On 01/16/2014 02:27 PM, Nat Goodspeed wrote:
> On Thu, Jan 16, 2014 at 7:51 AM, Giovanni Piero Deretta
> <gpderetta_at_[hidden]> wrote:
>> I think that Harmut point is that you can very well use threads for the
>> same thing. ...
>> The point of using fibers (i.e. M:N threading) is almost purely
>> performance.
> Again, for a large class of use cases, fibers and threads are not the same.
> Writing thread-safe code remains something of an art, a specialty
> within the already-rarefied realm of good C++ coding. With care, code
> review and testing, it is of course possible to produce good
> thread-safe code when you are writing it from scratch.
> But retrofitting existing single-threaded code to be thread-safe can
> be extremely costly. At this moment in history, we have a very large
> volume of existing code whose developers (perhaps unconsciously)
> relied on having exclusive access to certain in-process resources.
> Some of us do not have the option to discard it and rewrite from
> scratch.

Even in the context of a Boost.Fiber like library, you have to take
extra care to secure your data structures from concurrent access. Even
though it is not necessarily running any threads in parallel, a fiber
can suspend while being in a critical section. BTW, from our experiences
with HPX, such a behavior (suspending a user level thread while a lock
is held) is very dangerous and often leads to deadlocks.
That being said, even when you decide to use fiber with your legacy
code, the cost to make it safe is not really negligible.

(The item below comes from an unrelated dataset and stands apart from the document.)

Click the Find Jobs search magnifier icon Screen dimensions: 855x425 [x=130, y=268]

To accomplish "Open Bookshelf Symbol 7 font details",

> Yes, this is a subset of the possible use cases of the Fiber library.
> It is an important subset because threads provide no equivalent.
> Yes, I also want a Boost library that will concurrently process very
> large numbers of tasks, with each of a number of threads running very
> many fibers. I think the Fiber library gives us a foundation on which
> to build that support. But even with its present feature set, with
> Oliver responding to the community, it has great value. I feel
> frustrated when people dismiss the very real benefit of cooperative
> context switching as irrelevant to them.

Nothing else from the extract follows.